• EXCERPT:

More restitution of Greek Cypriot property (rather than compensation) could be on the cards over the longer term if, as expected, the European Court of Human Rights (ECHR) finds unacceptable some of the key rules of the Turkish Cypriot Immovable Property Commission that is handling Greek Cypriot property claims.

The Commission was set up in response to court cases at the ECHR, where the Court has demanded that Turkey find a domestic remedy and a genuinely effective redress to property claims.

However, moves by Turkey and the Turkish Cypriots to address these issues have been slow inter alia for political reasons, as every step of the way has to be justified to the nationalists.

For example, the UBP, formerly led by Rauf Denktash, tried to prevent the creation of the Immovable Property Commission, arguing that it was contrary to the ‘TRNC’ constitution, although the TRNC supreme court ruled that the Commission was not unconstitutional.

For this reason, the authorities move slowly: they try something out; the ECHR says it is not good enough; that gives them the justification they need to go one step further.

The new Commission has so far restituted two properties to Greek Cypriots and ordered compensation for a third.

Compensation will be paid in Cyprus pounds, with a cheque from an international bank.

It has also offered restitution to the plaintiff in the pilot case at the ECHR, Myra Xenides-Arestis, although she has reportedly turned down the offer.

In principle the Immovable Property Commission will consider all cases, and all options may include compensation for loss of use and non-pecuniary damages.

Compensation offer likely in most cases

However, at a briefing among property rights and human rights experts at the PRIO Cyprus Research Centre on June 28, it became clear that the Commission’s main weakness will be that in practice, it will offer compensation over restitution in most cases.

Property lying in military areas such as Varosha, occupied property, ‘significantly improved’ property (similar to the Annan Plan) and other categories will be restituted only after a settlement is found, in what Kudret Özersay, lawyer at the Eastern Mediterranean University Department of International Relations, calls ‘theoretical restitution’.

Nevertheless, under theoretical restitution, all building on the property would cease and it cannot be bought and sold.

So the real test will come when a Greek Cypriot refugee insists on restitution instead of the compensation on offer.

The case will climb from the Property Commission through the Turkish Cypriot courts (the domestic remedy demanded by the ECHR) and no doubt end up in the ECHR.

If the ECHR decides that compensation is not good enough — it has already ruled that Greek Cypriot rejection of the UN Plan is irrelevant — and the property must be restituted, the Turkish Cypriot authorities will have to go back to the drawing board and redraft the rules to allow for compensation in a wider range of cases.

• LISTING:

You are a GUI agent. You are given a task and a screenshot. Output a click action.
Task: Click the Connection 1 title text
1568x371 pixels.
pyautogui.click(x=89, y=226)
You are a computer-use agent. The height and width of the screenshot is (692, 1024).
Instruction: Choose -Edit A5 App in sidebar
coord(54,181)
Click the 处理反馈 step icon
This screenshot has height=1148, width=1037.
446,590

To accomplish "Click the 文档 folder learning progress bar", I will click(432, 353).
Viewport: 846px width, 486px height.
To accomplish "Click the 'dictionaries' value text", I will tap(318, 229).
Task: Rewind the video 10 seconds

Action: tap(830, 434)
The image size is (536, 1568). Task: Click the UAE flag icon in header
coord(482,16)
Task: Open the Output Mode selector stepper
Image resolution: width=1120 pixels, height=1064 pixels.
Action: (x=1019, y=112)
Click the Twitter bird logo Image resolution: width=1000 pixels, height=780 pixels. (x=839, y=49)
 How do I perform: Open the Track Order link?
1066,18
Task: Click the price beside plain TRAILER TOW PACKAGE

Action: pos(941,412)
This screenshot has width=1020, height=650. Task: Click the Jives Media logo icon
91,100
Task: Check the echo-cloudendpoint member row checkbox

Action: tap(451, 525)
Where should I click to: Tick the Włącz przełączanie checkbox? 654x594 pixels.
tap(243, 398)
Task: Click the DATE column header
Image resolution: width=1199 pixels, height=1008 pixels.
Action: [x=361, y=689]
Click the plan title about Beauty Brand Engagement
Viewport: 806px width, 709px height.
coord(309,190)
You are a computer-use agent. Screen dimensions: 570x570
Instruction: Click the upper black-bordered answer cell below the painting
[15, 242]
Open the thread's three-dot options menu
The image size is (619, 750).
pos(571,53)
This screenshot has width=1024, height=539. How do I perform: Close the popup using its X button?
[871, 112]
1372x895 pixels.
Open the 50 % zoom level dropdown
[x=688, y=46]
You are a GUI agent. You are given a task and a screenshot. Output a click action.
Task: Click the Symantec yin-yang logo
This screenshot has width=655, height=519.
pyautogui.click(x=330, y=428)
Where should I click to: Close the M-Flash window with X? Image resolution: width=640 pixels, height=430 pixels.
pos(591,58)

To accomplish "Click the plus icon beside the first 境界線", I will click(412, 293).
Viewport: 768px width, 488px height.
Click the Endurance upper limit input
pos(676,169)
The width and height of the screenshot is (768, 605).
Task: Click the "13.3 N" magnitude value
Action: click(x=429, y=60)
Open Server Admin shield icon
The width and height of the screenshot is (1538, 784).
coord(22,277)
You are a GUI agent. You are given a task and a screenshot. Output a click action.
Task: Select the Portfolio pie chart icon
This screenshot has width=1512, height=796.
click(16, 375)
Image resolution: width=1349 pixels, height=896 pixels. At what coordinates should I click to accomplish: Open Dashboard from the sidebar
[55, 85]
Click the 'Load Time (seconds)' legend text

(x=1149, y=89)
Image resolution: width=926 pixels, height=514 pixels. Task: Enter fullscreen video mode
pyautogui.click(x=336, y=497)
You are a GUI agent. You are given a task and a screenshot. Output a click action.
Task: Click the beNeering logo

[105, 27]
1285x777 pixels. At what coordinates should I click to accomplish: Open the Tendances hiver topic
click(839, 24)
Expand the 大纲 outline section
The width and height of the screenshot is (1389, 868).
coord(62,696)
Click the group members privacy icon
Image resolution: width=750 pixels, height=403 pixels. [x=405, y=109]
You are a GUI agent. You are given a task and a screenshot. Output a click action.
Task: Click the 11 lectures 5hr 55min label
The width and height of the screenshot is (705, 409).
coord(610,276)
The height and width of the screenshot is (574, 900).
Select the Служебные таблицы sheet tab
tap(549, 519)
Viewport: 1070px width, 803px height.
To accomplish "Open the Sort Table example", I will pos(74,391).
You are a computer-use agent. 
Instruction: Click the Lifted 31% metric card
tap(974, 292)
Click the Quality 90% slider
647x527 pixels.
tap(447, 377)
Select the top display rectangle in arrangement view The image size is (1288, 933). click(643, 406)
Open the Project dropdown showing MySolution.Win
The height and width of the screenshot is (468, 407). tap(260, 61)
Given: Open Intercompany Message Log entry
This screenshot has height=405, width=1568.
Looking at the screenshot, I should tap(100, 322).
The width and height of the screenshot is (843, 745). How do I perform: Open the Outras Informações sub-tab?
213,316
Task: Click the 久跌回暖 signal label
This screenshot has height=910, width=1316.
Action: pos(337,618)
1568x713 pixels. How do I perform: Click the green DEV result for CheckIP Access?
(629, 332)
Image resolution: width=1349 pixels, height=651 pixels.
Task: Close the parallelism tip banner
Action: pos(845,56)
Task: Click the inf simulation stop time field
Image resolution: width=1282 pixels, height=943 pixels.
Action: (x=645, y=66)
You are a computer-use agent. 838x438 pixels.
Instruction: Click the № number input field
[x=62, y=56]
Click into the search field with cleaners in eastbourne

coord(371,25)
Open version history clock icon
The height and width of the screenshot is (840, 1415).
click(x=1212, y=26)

• TASK A:
From the Cyprus property excerpt, copy the passage word for word, beginning at the words "So the real" and stopping after "range of cases.".
• TASK B:
Answer these using the Cyprus property excerpt:
(i) How many properties has the new Commission given back to Greek Cypriots so far?
(ii) In what currency will compensation be paid?
(iii) On what date did the briefing at the PRIO Cyprus Research Centre take place?
The data isn't needed for anything here.

• FINAL ANSWER A:
So the real test will come when a Greek Cypriot refugee insists on restitution instead of the compensation on offer.

The case will climb from the Property Commission through the Turkish Cypriot courts (the domestic remedy demanded by the ECHR) and no doubt end up in the ECHR.

If the ECHR decides that compensation is not good enough — it has already ruled that Greek Cypriot rejection of the UN Plan is irrelevant — and the property must be restituted, the Turkish Cypriot authorities will have to go back to the drawing board and redraft the rules to allow for compensation in a wider range of cases.

• FINAL ANSWER B:
(i) Two.
(ii) Cyprus pounds.
(iii) June 28.